DATA SHOWN section start

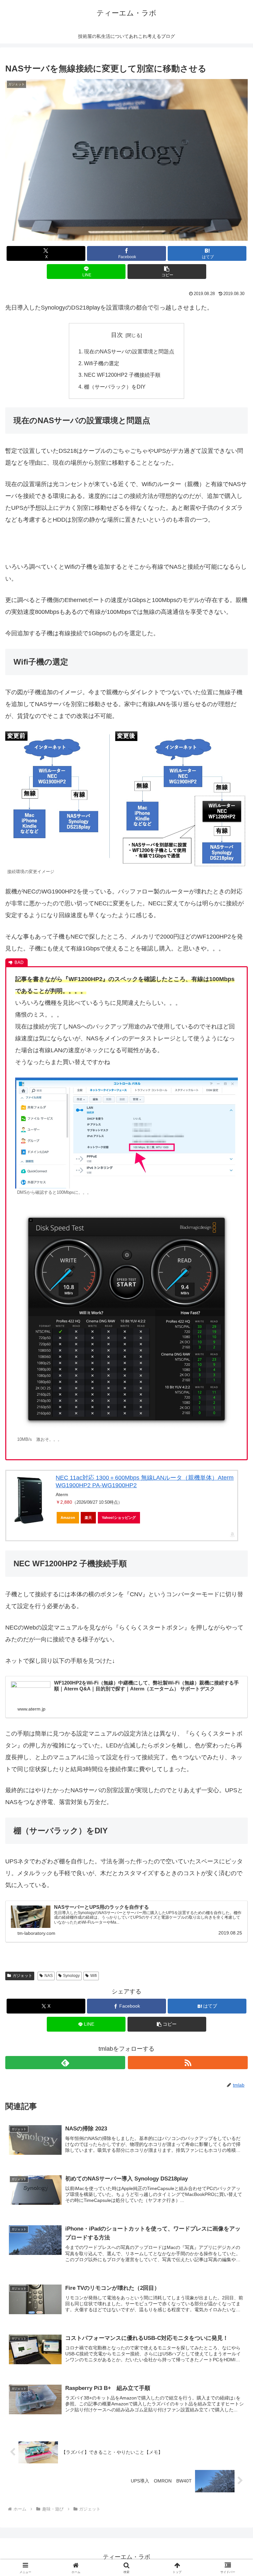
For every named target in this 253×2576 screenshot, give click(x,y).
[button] (166, 271)
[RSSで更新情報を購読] (188, 2062)
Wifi (93, 1975)
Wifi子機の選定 (101, 363)
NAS (48, 1975)
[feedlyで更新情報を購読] (65, 2062)
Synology (71, 1975)
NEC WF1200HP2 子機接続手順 (122, 375)
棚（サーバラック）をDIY (115, 387)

DATA SHOWN section end

## [PROBLEM DESCRIPTION]
From the line holding "[button] (166, 271)" to the final line of the data, repeat every line exactly. Leave out all the rest.

## [TASK OUTPUT]
[button] (166, 271)
[RSSで更新情報を購読] (188, 2062)
Wifi (93, 1975)
Wifi子機の選定 (101, 363)
NAS (48, 1975)
[feedlyで更新情報を購読] (65, 2062)
Synology (71, 1975)
NEC WF1200HP2 子機接続手順 (122, 375)
棚（サーバラック）をDIY (115, 387)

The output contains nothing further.